[Rd] Bug in 2.4.0 Windows menu setup (PR#9277)

Sat Oct 7 07:52:52 CEST 2006

 iconv  -f  utf-8 -t cp936 RGui-zh_CN.po > RGui-zh_CN.po.cp936
 iconv: illegal input sequence at position 19303

 iconv -c -f  utf-8 -t cp936 RGui-zh_CN.po > RGui-zh_CN.po.cp936
      ^^
 iconv -f cp936 -t utf-8 RGui-zh_CN.po.cp936 > RGui-zh_CN.po.cp936utf8
 diff -uN  RGui-zh_CN.po   RGui-zh_CN.po.cp936utf8
@@ -852,7 +852,7 @@

 #: rui.c:1283 rui.c:1404
 msgid "menu + item is limited to 1000 bytes"
-msgstr "xxx"
+msgstr "xxx"

 grep -C1 "menu + item is limited to 1000 bytes" RGui-zh_CN.po

This should ask a translator for text of a part for a difference.
BTW, there is not a problem in GB18030.

2006/10/7, Duncan Murdoch <murdoch at stats.uwo.ca>:
> On 10/6/2006 1:35 PM, Hin-Tak Leung wrote:
> > Duncan Murdoch wrote:
> >> On 2006-10-5 8:06, Ei-ji Nakama wrote:
> >>> I do not understand Chinese, but recognize kanji.
> >>> RGui-zh_CN.po is written in utf-8, but charset=CP936 wrote.
> >>>
> >>>   perl -p -i -e 's#charset=CP936#charset=utf-8#' RGui-zh_CN.po
> >>>   msgfmt -o RGui.mo RGui-zh_CN.po
> >>
> >> Thanks!!  That does fix the error, at least on my system.  I'll commit
> >> the change to R-devel and R-patched.
> >
> > Hmm, I do understand Chinese, and I can confirm that the content
> > of RGui-zh_CN.po in R 2.4 is in utf-8 rather than CP936.
> >
> > I can also confirm that CP950(big5) for RGui-zh_TW.po is correct, and
> > CP932(shift-JIS) for  RGui-ja.po is also correct. (so you'll need to
> > find some korean to verify CP949 for RGui-ko.po).
> >
> > However, the fix is slightly "asymmetric". Out of ru, zh_CN, zh_TW,
> > ja, ko, only ru in R-2.4.0/po/*.po is in localised encoding,
> > (the others 4 in UTF-8), whereas RGui-*.po, after the fix, all
> > are in localised encoding except RGui-zh_CN.po .
> >
> > I would propose correcting the encoding of the *content*, rather
> > than the charset tag, so that Rgui-* all uses localised ones (CP932,
> > CP936, CP949, CP950).

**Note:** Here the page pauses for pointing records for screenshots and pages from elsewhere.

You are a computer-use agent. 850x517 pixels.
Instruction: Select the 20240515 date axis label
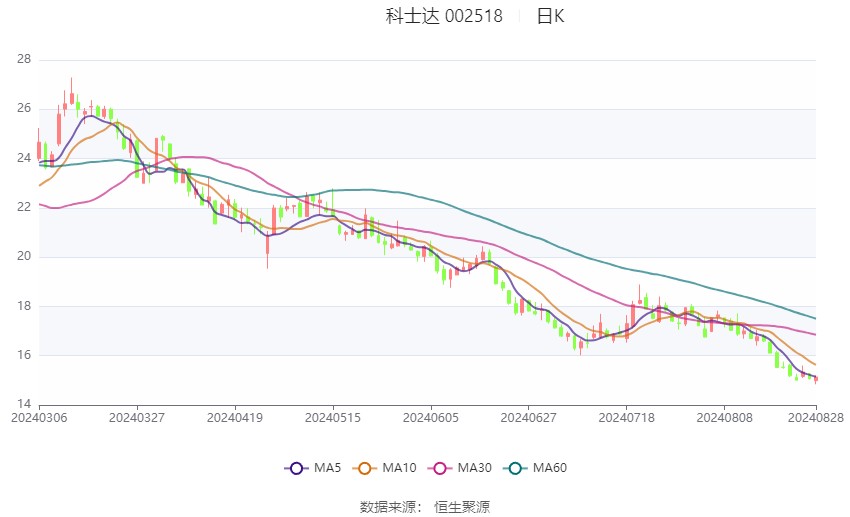333,418
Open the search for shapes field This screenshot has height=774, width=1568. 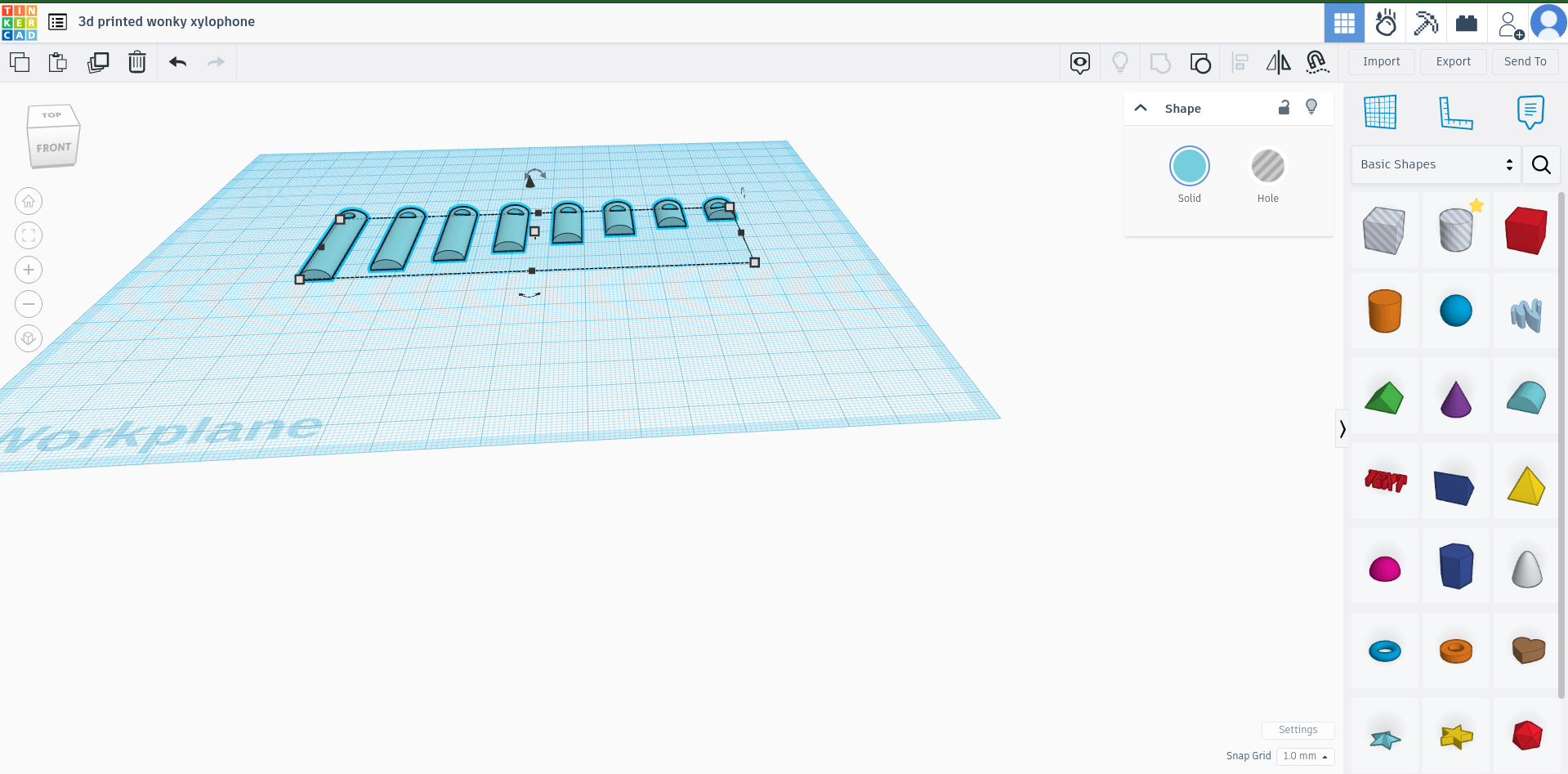point(1541,164)
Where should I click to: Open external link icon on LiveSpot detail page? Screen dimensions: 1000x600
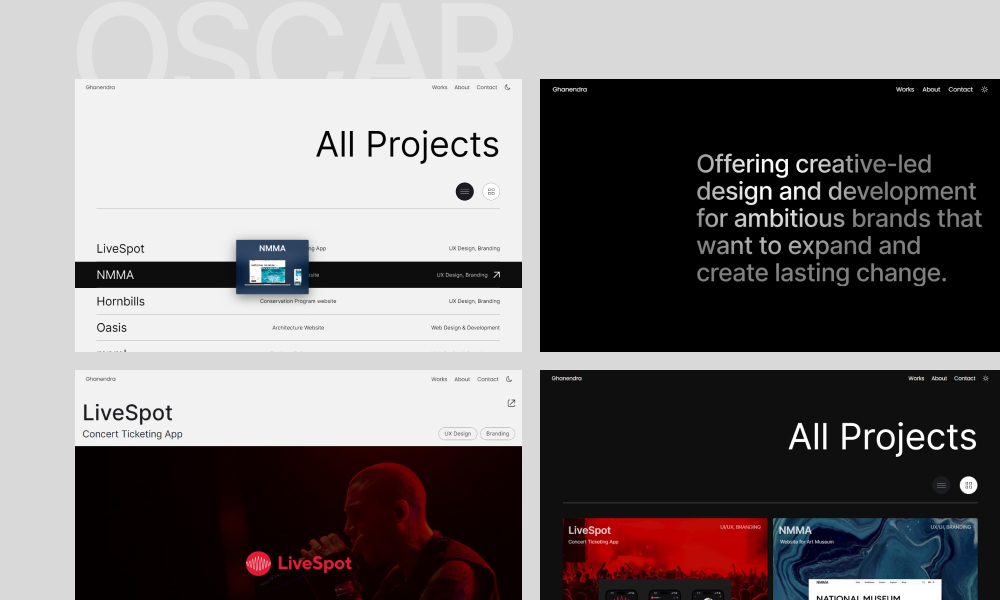(511, 404)
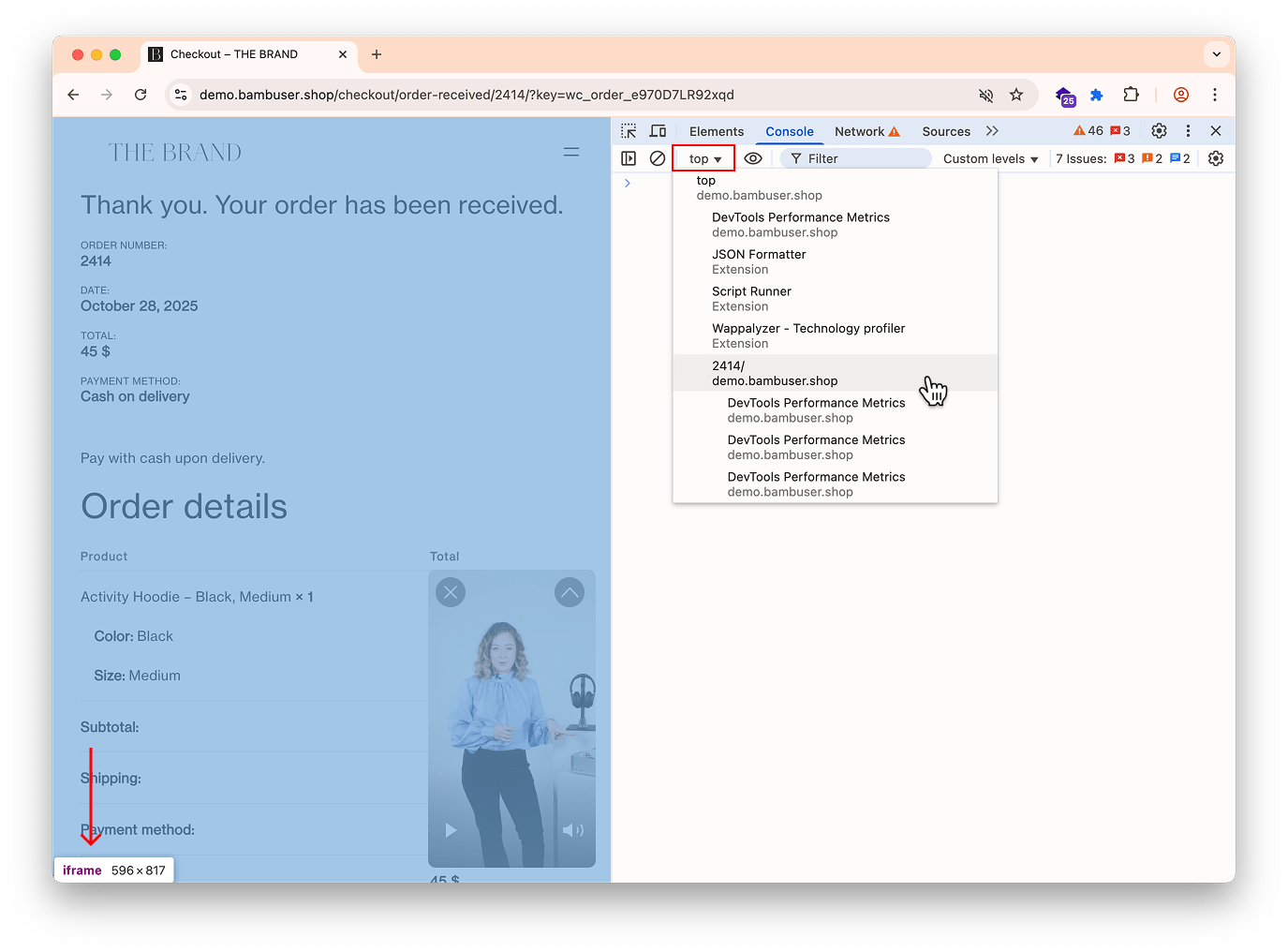
Task: Open console settings using the right gear icon
Action: [1215, 158]
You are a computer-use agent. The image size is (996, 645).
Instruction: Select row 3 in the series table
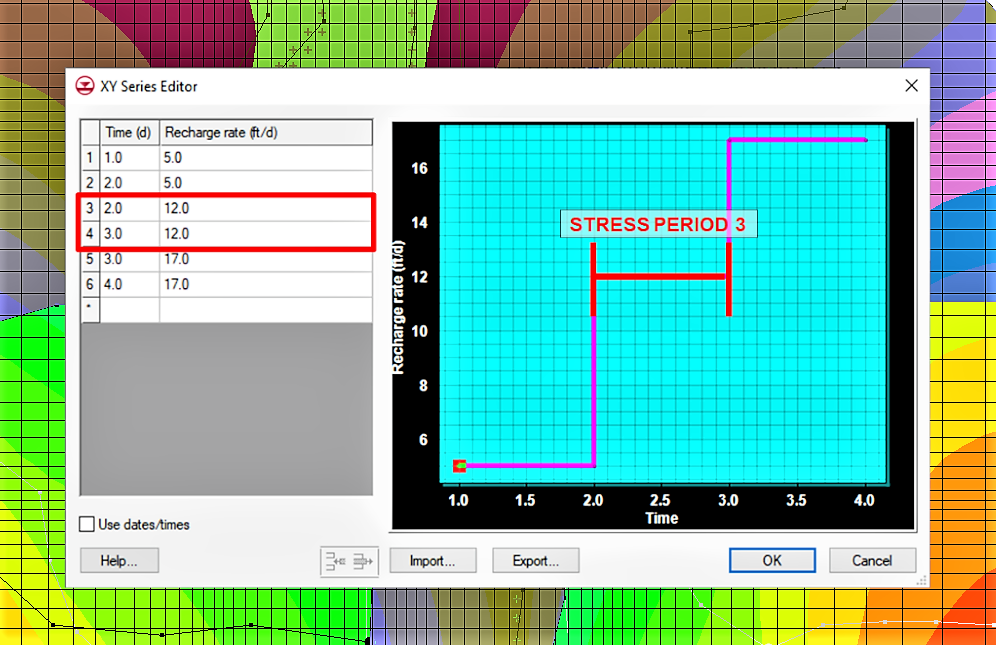point(90,208)
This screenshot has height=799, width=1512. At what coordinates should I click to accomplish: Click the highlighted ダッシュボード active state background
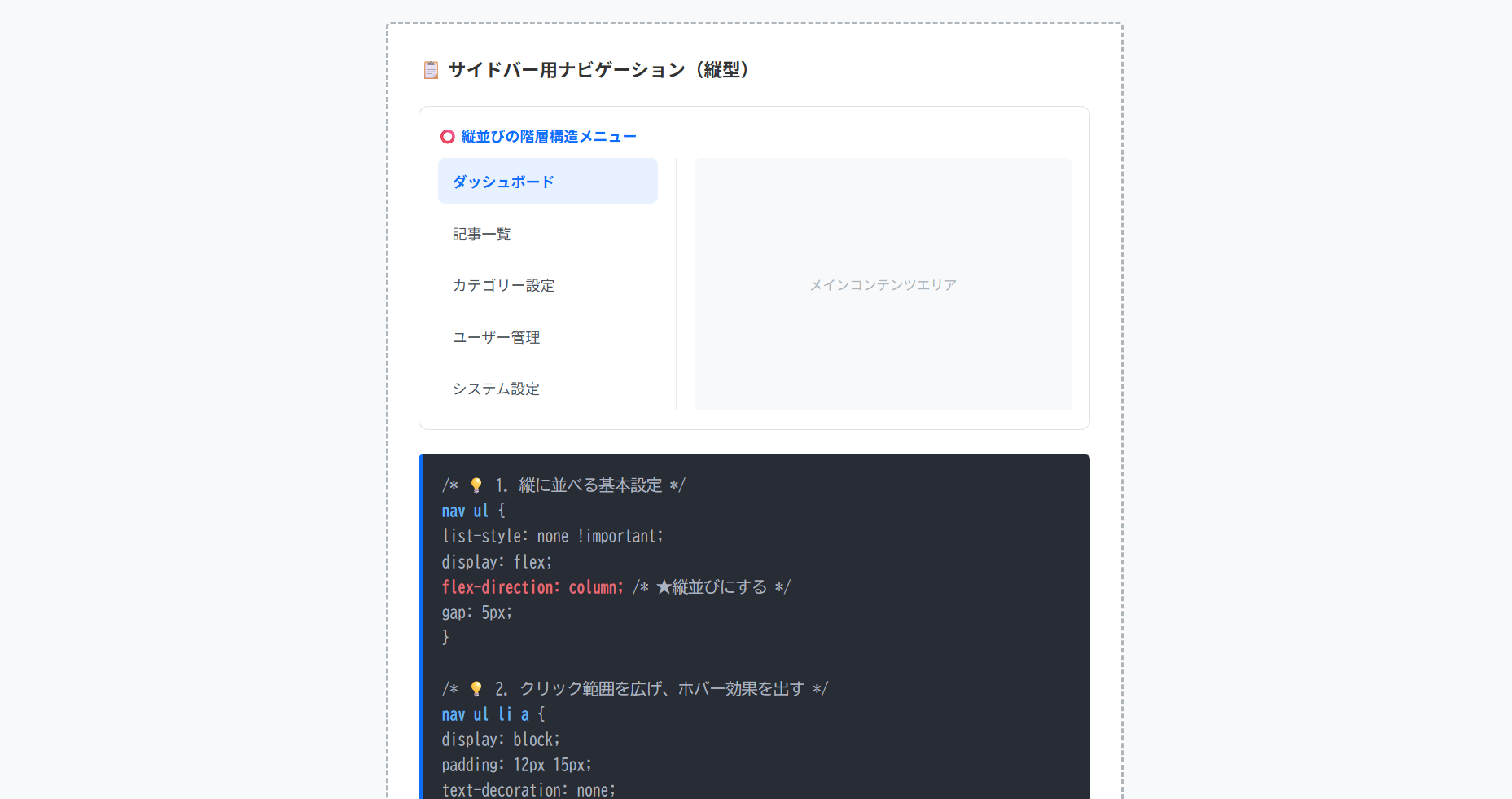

That should be better for older windows...
>
> I did try that, but iconv didn't want to convert the file from UTF-8 to
> CP936.  I've no idea why not.
>
> In any case, those files only need to be readable by the translation
> teams, not by end-users, so I don't think the asymmetry matters:  if a
> translator finds it easy to work in UTF-8 that's fine for R, as long as
> it is correctly recorded.
>
> Duncan Murdoch
>
>
>


-- 
EI-JI Nakama  <nakama at ki.rim.or.jp>
"\u4e2d\u9593\u6804\u6cbb"  <nakama at ki.rim.or.jp>